1.58
A few days afterwards
Sextus Tarquin went, unknown to Collatinus, with one
companion to Collatia. He was hospitably received by
the household, who suspected nothing, and after
supper was conducted to the bedroom set apart for
guests. When all around seemed safe and everybody
fast asleep, he went in the frenzy of his passion
with a naked sword to the sleeping Lucretia, and
placing his left hand on her breast, said, "Silence,
Lucretia! I am Sextus Tarquin, and I have a sword in
my hand; if you utter a word, you shall die." When
the woman, terrified out of her sleep, saw that no
help was near, and instant death threatening her,
Tarquin began to confess his passion, pleaded, used
threats as well as entreaties, and employed every
argument likely to influence a female heart. When he
saw that she was inflexible and not moved even by
the fear of death, he threatened to disgrace her,
declaring that he would lay the naked corpse of the
slave by her dead body, so that it might be said
that she had been slain in foul adultery. By this
awful threat, his lust triumphed over her inflexible
chastity, and Tarquin went off exulting in having
successfully attacked her honour. Lucretia,
overwhelmed with grief at such a frightful outrage,
sent a messenger to her father at Rome and to her
husband at Ardea, asking them to come to her, each
accompanied by one faithful friend; it was necessary
to act, and to act promptly; a horrible thing had
happened. Spurius Lucretius came with Publius
Valerius, the son of Volesus; Collatinus with Lucius
Junius Brutus, with whom he happened to be returning
to Rome when he was met by his wife's messenger.
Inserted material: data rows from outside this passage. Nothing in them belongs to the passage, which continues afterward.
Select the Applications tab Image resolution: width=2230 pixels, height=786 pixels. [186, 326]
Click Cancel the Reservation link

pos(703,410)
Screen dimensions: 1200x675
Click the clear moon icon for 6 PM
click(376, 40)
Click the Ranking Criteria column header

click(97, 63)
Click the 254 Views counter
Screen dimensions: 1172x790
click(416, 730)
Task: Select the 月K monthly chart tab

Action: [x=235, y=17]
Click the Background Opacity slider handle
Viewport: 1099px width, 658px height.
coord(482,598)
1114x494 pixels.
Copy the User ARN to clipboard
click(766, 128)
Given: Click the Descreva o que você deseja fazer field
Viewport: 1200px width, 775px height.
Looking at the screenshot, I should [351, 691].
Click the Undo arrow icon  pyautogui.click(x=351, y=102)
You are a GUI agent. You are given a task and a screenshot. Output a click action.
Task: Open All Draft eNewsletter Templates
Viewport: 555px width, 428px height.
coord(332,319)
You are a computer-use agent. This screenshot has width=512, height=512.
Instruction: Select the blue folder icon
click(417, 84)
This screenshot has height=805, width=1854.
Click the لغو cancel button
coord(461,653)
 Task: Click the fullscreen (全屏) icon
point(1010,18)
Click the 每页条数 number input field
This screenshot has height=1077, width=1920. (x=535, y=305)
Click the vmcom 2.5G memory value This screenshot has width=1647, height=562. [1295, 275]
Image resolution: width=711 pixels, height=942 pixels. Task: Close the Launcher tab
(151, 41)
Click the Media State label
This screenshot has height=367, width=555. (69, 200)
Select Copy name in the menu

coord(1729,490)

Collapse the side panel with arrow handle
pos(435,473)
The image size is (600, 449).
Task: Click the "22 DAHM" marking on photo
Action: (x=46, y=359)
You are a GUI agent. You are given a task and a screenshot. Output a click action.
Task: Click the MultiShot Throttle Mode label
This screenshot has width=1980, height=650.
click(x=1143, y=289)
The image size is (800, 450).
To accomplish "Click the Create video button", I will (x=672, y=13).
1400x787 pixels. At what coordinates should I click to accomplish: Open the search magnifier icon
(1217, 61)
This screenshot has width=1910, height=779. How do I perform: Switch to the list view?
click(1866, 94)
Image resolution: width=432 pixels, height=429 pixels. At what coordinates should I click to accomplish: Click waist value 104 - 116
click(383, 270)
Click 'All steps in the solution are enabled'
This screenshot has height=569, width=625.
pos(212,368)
They found Lucretia sitting in her room prostrate
with grief. As they entered, she burst into tears,
and to her husband's inquiry whether all was well,
replied, "No! what can be well with a woman when her
honour is lost? The marks of a stranger, Collatinus,
are in your bed. But it is only the body that has
been violated, the soul is pure; death shall bear
witness to that. But pledge me your solemn word that
the adulterer shall not go unpunished. It is Sextus
Tarquin, who, coming as an enemy instead of a guest,
forced from me last night by brutal violence a
pleasure fatal to me, and, if you are men, fatal to
him." They all successively pledged their word, and
tried to console the distracted woman by turning the
guilt from the victim of the outrage to the
perpetrator, and urging that it is the mind that
sins, not the body, and where there has been no
consent there is no guilt. "It is for you," she
said, "to see that he gets his deserts; although I
acquit myself of the sin, I do not free myself from
the penalty; no unchaste woman shall henceforth live
and plead Lucretia's example." She had a knife
concealed in her dress which she plunged into her
heart, and fell dying on the floor. Her father and
husband raised the death-cry.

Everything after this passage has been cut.